▸ **WHAT IS EXPECTED**: What you return must match the listing below line for line, minus its pictures.
═════ EXERCISE DATA ═════
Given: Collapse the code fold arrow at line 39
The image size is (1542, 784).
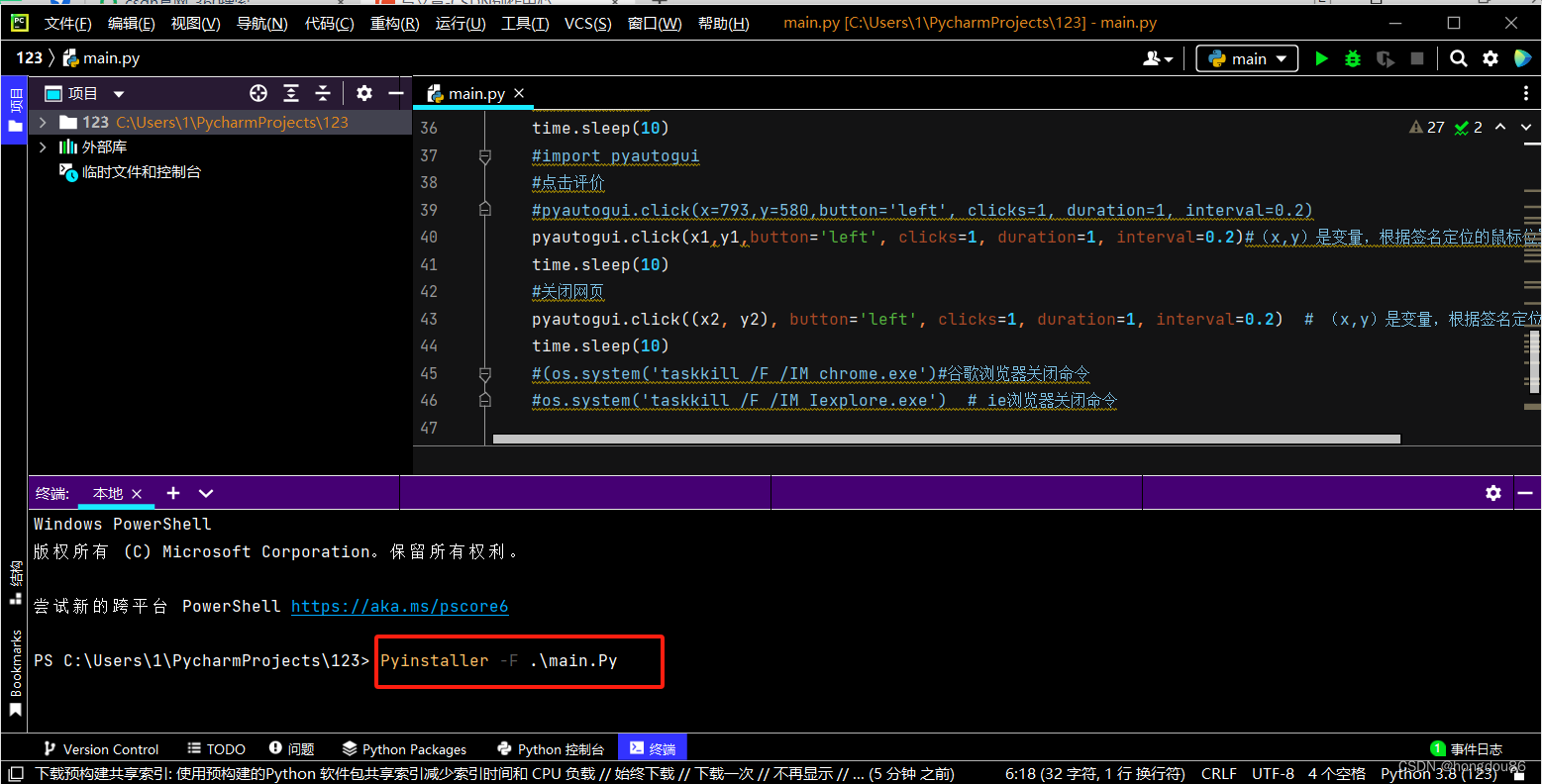Looking at the screenshot, I should coord(484,209).
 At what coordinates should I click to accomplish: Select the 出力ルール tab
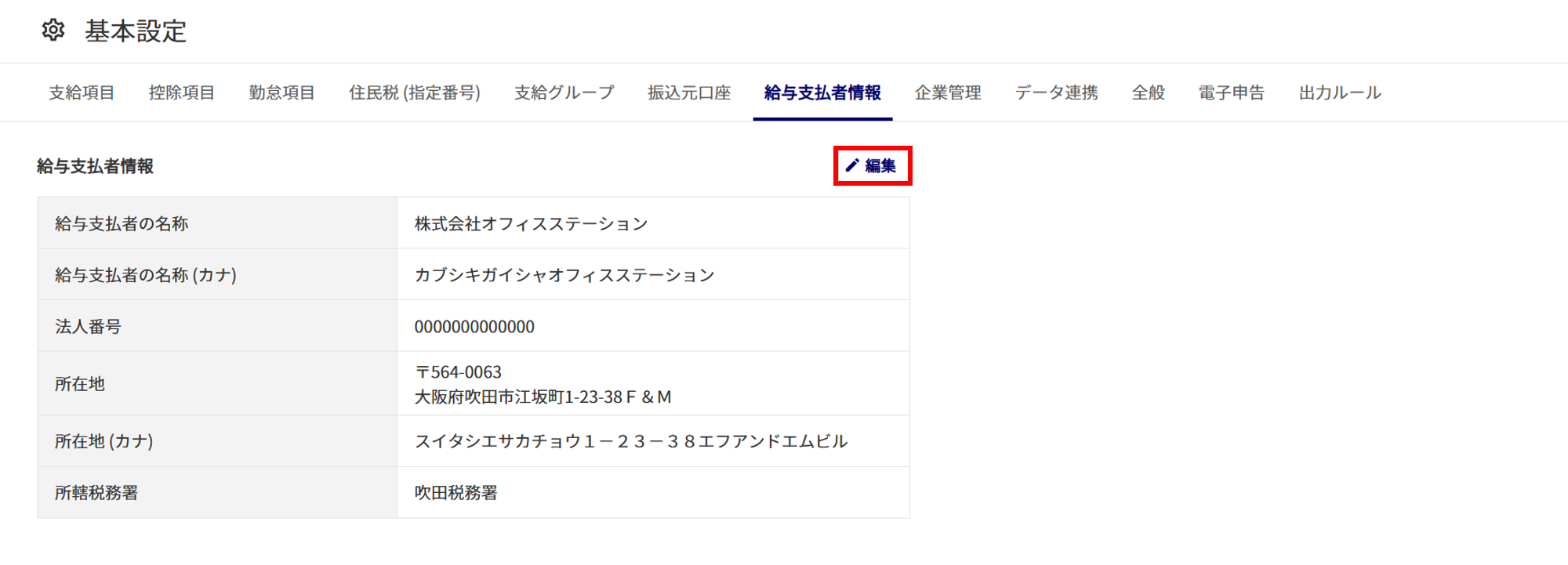coord(1340,92)
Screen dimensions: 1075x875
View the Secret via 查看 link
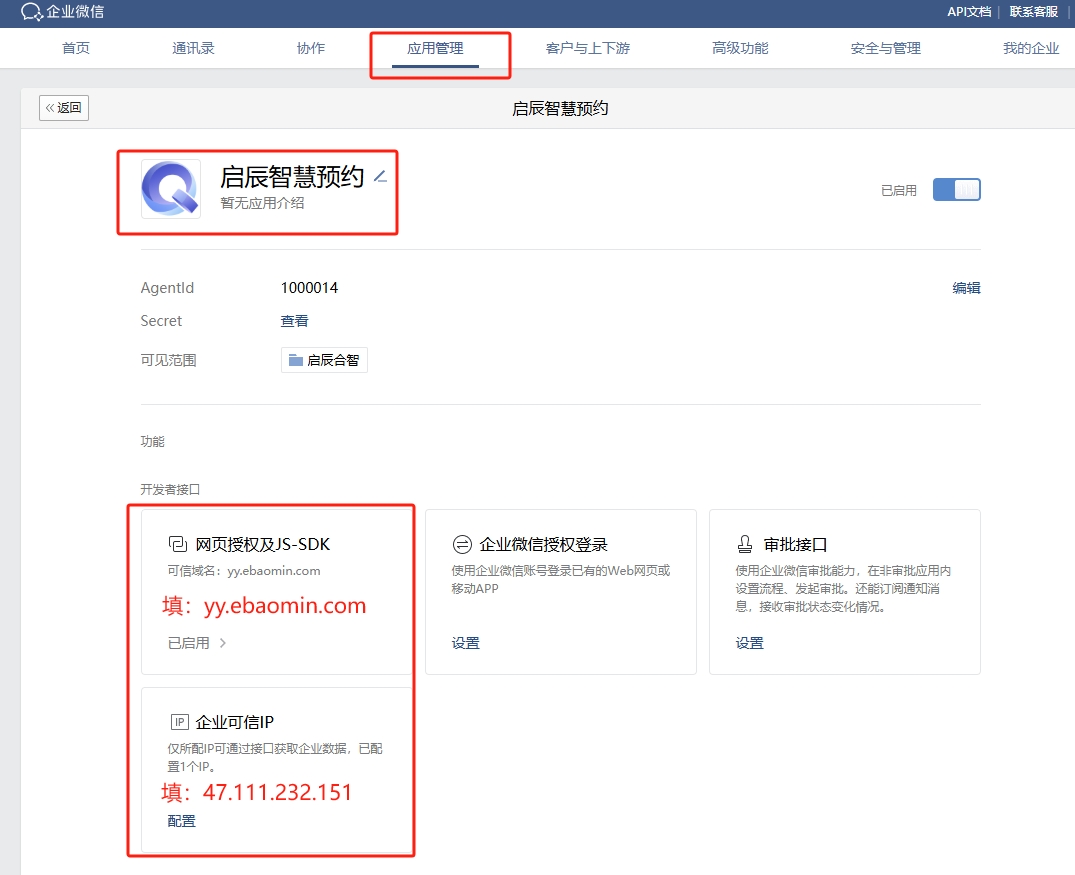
═════
▸ **ANSWER FOR THIS EXERCISE**:
Given: Collapse the code fold arrow at line 39
The image size is (1542, 784).
Looking at the screenshot, I should coord(484,209).
 At what coordinates should I click to accomplish: Select the 出力ルール tab
coord(1340,92)
Screen dimensions: 1075x875
View the Secret via 查看 link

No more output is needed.